[Stored data entries]
______________________________
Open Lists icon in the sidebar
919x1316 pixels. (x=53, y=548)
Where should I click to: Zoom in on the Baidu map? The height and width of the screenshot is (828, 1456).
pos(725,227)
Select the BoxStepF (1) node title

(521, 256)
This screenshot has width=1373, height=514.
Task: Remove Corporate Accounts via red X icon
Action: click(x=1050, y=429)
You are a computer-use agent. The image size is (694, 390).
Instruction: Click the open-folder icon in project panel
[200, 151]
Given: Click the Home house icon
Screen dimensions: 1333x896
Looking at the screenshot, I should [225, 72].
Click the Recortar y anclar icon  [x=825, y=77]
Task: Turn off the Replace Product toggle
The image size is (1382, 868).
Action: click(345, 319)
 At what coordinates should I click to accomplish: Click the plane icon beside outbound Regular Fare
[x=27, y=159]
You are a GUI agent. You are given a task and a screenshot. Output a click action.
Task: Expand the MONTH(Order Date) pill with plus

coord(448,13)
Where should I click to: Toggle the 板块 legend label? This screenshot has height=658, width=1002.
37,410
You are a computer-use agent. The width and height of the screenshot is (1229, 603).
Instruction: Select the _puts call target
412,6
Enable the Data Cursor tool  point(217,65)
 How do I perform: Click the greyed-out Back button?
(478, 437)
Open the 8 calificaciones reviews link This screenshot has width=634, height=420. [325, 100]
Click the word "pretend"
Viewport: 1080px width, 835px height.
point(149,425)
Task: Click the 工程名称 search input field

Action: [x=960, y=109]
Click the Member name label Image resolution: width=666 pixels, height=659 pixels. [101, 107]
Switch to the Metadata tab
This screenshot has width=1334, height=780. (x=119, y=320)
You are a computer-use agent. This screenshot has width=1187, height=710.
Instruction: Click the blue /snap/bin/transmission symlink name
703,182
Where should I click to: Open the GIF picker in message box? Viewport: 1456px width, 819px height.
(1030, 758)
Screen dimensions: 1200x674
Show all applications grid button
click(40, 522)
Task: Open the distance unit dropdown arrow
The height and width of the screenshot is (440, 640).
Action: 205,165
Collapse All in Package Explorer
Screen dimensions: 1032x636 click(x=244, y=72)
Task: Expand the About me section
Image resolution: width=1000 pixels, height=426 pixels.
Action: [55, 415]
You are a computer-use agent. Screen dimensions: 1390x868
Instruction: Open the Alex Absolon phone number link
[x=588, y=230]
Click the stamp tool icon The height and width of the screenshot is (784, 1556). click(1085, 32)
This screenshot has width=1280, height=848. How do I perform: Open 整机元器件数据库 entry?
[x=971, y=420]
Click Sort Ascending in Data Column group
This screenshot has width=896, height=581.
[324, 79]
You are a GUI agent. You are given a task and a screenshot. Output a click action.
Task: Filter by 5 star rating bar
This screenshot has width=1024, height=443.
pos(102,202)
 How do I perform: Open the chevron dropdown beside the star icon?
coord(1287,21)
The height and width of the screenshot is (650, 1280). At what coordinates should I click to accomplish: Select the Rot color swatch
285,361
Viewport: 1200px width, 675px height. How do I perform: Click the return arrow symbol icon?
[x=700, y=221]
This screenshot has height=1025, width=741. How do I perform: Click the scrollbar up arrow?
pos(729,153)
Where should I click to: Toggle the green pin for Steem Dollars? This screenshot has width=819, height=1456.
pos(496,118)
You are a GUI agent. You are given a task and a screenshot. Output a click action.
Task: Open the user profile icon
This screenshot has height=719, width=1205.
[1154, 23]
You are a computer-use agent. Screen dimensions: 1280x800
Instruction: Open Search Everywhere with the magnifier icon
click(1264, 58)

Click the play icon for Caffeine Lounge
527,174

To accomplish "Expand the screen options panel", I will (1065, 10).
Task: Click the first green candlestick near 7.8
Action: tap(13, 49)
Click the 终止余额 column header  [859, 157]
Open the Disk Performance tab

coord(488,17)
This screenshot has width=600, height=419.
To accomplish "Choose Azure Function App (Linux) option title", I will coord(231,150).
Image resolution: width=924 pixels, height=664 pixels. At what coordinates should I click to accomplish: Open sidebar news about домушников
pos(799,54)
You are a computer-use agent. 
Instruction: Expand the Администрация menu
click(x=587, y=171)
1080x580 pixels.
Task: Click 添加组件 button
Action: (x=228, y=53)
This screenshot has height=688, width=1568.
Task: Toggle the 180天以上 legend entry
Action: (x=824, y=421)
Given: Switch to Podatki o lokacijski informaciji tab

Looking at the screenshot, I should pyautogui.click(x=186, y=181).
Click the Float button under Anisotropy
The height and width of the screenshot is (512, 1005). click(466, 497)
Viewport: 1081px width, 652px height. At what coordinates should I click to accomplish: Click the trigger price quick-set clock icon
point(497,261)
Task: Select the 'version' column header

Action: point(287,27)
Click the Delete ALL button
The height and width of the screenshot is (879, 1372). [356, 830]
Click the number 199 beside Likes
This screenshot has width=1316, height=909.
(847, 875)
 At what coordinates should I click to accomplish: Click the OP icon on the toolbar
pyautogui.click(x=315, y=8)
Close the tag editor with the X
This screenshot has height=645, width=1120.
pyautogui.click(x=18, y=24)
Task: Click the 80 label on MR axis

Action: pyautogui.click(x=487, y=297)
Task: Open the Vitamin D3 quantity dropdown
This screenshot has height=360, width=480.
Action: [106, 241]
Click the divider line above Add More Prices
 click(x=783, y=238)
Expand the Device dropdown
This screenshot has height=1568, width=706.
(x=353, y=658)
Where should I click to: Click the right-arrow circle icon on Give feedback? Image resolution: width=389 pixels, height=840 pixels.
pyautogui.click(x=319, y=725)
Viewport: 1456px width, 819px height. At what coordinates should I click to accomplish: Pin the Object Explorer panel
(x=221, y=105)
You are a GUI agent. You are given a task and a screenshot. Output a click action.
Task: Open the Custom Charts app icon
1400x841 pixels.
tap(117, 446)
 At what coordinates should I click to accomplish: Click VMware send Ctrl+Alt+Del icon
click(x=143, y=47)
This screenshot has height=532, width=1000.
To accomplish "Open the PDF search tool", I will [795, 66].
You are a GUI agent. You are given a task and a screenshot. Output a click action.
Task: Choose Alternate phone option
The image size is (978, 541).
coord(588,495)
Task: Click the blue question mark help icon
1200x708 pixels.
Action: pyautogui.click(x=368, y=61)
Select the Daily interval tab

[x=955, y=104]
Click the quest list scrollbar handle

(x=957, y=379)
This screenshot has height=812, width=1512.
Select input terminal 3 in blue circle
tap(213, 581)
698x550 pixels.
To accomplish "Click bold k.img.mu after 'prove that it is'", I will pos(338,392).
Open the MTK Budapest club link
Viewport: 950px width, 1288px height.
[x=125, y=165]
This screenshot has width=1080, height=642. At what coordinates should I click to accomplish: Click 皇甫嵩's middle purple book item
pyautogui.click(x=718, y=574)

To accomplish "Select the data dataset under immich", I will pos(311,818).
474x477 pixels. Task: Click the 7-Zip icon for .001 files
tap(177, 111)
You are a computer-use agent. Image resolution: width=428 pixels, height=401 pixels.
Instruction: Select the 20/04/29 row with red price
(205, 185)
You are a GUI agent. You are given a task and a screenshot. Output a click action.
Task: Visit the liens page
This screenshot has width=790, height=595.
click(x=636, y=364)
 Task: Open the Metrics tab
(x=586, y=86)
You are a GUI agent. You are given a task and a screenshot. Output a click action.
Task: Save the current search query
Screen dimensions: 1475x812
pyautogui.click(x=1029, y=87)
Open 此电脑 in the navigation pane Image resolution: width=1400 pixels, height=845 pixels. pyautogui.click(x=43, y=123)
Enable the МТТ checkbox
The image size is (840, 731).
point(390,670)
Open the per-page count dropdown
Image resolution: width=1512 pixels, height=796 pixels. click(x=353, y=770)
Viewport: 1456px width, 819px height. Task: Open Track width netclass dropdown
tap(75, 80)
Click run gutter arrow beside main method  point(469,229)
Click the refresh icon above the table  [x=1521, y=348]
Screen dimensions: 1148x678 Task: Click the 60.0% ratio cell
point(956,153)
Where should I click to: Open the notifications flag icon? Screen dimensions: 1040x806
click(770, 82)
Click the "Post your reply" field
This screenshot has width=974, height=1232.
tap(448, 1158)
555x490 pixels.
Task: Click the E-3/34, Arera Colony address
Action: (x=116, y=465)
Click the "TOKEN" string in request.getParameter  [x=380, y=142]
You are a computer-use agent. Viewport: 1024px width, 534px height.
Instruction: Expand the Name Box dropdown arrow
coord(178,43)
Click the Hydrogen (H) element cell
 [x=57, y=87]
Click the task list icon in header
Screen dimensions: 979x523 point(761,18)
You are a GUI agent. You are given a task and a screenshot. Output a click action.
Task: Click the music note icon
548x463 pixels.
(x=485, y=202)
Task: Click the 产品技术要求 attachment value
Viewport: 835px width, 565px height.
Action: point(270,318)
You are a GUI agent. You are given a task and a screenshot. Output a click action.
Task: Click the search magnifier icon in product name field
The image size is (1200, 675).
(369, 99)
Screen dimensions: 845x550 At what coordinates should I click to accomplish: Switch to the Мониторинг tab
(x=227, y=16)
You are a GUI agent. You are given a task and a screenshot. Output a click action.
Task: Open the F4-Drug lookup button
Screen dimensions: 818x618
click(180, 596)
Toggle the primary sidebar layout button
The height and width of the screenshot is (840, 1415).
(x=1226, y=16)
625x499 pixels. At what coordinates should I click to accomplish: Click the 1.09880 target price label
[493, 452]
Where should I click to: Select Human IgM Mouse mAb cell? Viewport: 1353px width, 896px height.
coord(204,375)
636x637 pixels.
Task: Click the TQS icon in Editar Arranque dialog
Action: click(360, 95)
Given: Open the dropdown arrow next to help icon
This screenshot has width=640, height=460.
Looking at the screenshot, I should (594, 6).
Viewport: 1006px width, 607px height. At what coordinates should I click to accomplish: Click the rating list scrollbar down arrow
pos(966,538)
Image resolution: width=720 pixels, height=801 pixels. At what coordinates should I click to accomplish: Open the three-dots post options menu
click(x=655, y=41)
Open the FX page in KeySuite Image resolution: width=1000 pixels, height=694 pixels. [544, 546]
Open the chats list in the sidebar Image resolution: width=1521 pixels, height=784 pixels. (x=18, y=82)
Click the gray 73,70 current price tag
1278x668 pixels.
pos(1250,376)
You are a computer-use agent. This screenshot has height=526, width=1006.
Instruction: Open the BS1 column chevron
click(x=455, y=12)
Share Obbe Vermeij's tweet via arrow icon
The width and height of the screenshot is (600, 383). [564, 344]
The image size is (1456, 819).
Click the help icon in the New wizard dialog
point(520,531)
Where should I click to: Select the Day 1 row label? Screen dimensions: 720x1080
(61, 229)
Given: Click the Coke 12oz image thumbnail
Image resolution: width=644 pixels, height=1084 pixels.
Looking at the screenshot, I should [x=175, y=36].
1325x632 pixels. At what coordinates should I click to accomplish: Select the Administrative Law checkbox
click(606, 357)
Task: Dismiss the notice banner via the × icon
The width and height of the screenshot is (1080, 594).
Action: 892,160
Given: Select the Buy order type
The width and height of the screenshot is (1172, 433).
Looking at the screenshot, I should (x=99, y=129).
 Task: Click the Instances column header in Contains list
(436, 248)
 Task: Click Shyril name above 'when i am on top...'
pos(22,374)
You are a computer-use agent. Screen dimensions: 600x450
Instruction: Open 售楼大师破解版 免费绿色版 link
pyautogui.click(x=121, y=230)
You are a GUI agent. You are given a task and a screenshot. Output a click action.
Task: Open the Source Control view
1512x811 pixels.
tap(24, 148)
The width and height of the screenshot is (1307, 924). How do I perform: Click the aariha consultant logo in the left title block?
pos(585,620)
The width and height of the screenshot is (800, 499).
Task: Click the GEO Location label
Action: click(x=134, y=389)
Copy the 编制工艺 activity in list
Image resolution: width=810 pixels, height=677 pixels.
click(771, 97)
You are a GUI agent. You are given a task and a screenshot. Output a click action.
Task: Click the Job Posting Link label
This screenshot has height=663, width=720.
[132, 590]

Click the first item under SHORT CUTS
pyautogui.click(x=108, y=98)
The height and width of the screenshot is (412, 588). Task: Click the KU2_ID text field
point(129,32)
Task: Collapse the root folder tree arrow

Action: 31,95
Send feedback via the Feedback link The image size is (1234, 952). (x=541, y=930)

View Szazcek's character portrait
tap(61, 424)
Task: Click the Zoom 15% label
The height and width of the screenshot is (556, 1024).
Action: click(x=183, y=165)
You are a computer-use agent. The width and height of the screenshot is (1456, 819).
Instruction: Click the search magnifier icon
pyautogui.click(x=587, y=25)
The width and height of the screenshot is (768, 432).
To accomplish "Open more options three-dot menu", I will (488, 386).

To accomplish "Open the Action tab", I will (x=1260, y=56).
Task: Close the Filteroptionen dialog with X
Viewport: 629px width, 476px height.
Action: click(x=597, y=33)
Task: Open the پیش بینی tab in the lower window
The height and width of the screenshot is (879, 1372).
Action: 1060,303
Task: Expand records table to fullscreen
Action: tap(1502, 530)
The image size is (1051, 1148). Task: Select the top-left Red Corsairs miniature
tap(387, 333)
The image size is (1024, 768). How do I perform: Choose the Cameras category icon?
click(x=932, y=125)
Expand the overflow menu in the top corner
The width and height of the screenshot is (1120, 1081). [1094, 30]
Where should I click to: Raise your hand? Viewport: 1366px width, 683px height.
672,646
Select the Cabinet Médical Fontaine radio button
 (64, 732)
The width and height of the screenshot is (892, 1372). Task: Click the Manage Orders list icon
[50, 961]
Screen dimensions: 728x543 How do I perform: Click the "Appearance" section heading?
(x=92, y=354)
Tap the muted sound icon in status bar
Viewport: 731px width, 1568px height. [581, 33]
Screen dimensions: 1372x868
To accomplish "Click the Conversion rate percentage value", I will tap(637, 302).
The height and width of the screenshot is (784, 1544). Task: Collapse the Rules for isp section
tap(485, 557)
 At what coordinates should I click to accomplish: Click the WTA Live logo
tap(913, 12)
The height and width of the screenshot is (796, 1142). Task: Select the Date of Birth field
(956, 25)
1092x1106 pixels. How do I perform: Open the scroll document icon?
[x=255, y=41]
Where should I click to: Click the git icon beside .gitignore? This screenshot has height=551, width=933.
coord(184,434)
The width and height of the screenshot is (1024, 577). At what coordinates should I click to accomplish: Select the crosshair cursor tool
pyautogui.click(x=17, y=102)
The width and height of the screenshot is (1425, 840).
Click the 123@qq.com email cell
______________________________
The task:
Reproduce verbatim the lines of the records from the line with "Task: Click the 80 label on MR axis" up to and including the line with "click(x=783, y=238)".

Final answer:
Task: Click the 80 label on MR axis

Action: pyautogui.click(x=487, y=297)
Task: Open the Vitamin D3 quantity dropdown
This screenshot has height=360, width=480.
Action: [106, 241]
Click the divider line above Add More Prices
 click(x=783, y=238)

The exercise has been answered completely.